All uterine-sparing therapies carry the recurrence risk of adenomyosis symptoms. In our study, dysmenorrhea recurred in 26% patients after 3.5 years. As for UAE, the recurrence rate was 38% to 46% after 2 to 5 years,21,23 which is higher. Additional treatments are necessary in the case of symptom relapse. A total of 31 patients in our study received additional treatments, and 14 of them chose USgHIFU ablation treatments due to its easy acceptance, achieving a clinical success rate of 85.7% (12/14). Of the 12 success cases, 2 patients were asymptomatic until they were menopausal.
This study has several limitations. First, a small number of patients lost contacts during the long term follow-up. Additionally, as some of the margins between adenomyosis and normal myometrium were indistinct on MRI, this may lead to the inaccuracy of the volume measurement. Furthermore, this result is only a single center study which requires a poly center study to support the conclusion.

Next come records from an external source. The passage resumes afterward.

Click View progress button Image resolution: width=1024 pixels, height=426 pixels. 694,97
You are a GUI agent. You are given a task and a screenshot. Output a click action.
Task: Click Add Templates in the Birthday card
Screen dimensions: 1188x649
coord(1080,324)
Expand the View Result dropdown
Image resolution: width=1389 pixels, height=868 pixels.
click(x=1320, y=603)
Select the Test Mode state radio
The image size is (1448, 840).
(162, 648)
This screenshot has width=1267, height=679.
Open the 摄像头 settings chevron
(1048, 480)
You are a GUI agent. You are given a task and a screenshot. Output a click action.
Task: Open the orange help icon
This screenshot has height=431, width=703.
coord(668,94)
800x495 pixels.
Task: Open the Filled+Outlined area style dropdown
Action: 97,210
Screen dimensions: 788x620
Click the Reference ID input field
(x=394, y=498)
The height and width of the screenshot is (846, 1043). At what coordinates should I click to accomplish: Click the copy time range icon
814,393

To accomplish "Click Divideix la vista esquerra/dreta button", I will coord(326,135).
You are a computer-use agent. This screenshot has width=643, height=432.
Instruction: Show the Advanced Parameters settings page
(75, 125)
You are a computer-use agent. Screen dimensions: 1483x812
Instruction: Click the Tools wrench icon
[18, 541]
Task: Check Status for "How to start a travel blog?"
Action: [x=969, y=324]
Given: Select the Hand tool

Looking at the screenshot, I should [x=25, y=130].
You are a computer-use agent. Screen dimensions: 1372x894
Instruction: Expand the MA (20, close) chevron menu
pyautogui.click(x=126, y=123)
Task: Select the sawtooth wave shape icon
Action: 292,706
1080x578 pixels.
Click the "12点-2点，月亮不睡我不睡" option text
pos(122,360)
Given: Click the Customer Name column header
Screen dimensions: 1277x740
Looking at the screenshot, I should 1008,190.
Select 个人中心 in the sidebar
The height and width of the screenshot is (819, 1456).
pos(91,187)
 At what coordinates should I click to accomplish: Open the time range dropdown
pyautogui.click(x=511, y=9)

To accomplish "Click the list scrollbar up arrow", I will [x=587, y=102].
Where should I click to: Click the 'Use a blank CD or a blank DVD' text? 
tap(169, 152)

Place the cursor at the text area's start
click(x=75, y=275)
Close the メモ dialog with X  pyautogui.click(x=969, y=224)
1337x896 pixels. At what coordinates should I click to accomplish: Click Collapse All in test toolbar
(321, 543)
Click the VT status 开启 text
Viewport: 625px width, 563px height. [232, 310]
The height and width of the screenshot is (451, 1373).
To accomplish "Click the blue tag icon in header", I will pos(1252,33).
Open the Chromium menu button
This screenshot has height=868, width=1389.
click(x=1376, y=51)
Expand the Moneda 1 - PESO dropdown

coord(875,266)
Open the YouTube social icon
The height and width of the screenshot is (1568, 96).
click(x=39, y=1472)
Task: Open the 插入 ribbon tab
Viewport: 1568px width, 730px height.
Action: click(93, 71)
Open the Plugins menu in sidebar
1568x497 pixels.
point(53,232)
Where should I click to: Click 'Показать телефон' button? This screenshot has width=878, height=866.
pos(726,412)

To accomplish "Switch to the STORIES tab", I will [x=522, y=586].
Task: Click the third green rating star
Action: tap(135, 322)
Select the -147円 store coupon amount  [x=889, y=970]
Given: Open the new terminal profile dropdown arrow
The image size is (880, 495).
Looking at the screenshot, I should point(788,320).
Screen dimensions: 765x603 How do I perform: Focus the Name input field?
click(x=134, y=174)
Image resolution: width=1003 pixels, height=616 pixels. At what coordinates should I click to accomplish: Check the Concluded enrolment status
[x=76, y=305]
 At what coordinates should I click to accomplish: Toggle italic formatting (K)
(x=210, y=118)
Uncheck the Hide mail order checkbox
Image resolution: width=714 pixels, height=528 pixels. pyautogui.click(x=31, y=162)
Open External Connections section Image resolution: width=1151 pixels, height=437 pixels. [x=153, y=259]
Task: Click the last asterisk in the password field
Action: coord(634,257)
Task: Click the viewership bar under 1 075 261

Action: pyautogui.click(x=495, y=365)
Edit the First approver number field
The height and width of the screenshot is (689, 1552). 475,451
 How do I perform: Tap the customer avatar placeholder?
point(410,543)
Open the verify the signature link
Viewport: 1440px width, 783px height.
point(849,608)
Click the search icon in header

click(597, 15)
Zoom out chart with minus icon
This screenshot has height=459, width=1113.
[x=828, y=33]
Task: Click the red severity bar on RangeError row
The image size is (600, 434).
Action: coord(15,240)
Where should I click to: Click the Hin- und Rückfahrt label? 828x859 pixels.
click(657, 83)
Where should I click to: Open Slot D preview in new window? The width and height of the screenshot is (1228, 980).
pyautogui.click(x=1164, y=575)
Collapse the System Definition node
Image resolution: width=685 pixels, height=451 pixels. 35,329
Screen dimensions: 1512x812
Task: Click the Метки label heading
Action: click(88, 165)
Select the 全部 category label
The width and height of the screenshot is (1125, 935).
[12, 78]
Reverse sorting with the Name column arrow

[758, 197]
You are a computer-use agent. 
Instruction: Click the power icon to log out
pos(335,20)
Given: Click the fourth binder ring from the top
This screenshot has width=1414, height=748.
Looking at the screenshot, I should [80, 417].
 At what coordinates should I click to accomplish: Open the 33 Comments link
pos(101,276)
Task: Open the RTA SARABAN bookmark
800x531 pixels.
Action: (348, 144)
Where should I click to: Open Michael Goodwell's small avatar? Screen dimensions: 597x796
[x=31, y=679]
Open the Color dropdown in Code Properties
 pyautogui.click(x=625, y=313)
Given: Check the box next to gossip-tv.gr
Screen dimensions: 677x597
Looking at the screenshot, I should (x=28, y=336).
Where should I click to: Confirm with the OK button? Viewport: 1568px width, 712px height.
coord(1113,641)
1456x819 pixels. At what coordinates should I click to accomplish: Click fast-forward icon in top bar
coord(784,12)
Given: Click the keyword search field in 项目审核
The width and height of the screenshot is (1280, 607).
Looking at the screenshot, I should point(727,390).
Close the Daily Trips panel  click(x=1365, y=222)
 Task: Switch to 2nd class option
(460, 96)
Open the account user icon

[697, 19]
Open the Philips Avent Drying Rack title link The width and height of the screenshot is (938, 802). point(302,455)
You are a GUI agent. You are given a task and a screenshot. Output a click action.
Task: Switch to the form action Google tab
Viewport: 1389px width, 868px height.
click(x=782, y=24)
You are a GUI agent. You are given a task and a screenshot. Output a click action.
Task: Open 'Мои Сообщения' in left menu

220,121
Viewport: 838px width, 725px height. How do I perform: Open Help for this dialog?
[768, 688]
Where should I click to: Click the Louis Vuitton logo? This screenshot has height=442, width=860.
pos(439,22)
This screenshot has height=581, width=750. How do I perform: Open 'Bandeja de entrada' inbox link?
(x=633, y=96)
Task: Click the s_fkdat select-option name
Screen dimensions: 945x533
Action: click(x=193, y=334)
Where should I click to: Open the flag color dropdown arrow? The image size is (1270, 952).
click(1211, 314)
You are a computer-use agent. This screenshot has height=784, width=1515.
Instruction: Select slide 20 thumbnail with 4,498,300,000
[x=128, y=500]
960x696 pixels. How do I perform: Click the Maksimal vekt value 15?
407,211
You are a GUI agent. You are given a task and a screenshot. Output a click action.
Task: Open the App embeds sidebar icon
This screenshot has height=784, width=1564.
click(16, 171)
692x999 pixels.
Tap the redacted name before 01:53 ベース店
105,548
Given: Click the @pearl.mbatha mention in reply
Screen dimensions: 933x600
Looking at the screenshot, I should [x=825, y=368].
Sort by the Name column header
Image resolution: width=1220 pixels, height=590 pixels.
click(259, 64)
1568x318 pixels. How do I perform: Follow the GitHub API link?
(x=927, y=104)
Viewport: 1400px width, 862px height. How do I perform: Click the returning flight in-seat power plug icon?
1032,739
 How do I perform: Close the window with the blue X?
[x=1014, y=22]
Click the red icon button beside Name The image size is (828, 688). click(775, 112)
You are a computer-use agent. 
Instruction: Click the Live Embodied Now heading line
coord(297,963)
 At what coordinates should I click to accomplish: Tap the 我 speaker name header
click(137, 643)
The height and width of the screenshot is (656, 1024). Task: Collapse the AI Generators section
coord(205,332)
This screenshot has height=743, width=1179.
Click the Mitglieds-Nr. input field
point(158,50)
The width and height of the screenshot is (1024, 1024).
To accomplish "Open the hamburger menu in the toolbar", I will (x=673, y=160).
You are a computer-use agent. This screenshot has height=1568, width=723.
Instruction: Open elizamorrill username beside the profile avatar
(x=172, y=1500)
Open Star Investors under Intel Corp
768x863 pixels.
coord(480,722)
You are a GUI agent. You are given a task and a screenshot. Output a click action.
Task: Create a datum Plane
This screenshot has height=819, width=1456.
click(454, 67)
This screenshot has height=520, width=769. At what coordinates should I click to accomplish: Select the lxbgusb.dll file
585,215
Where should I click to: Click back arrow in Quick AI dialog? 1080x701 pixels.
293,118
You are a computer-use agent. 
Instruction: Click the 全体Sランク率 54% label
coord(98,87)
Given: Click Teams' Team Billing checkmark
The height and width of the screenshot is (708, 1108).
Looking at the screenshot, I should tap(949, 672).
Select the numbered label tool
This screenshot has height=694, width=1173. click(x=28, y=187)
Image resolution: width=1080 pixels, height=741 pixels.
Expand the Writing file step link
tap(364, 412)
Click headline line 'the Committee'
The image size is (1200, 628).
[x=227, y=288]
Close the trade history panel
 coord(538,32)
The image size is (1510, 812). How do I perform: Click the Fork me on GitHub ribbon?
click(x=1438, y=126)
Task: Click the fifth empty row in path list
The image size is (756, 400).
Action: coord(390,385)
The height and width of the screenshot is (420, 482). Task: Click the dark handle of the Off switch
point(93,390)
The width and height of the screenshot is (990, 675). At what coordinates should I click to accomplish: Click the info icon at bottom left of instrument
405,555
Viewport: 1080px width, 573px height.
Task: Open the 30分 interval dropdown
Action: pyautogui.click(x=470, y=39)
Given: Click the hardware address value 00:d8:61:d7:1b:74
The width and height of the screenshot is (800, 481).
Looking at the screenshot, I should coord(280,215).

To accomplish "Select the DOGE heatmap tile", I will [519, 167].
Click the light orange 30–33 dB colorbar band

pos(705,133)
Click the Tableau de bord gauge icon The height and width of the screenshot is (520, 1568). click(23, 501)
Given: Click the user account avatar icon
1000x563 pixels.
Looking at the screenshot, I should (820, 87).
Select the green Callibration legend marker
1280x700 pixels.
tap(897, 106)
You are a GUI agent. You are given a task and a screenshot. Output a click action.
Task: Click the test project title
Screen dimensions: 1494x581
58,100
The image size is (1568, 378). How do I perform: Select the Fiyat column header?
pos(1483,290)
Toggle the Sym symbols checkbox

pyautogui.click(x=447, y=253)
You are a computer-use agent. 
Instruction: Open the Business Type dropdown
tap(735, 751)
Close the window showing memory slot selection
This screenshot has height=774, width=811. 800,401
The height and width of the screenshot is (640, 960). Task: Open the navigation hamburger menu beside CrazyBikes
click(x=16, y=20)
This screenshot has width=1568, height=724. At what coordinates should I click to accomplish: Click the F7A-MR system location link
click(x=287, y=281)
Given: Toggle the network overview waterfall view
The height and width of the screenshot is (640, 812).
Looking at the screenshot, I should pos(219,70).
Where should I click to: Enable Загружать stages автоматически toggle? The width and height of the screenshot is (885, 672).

In conclusion, USgHIFU ablation is an effective uterus-conserving treatment for symptomatic adenomyosis with an acceptable long-term success rate. A higher chance of clinical success can be achieved in patients with larger NPV ratio and older age, whereas higher BMI and lower acoustic power may result in a higher chance of recurrence. These factors are helpful in selecting patients who are suitable for USgHIFU and in predicting the durability of symptom relief.
Footnotes
Abbreviations: BMI = body mass index, CEUS = contrast-enhanced ultrasonography, CI = confidence interval, HIFU = high-intensity focused ultrasound, MRI = magnetic resonance imaging, NPV = nonperfused volume, OR = odds ratio, UAE = uterine artery embolization, USgHIFU = ultrasound-guided high-intensity focused ultrasound, VAS = visual analog scale.
The authors have no conflicts of interest to disclose.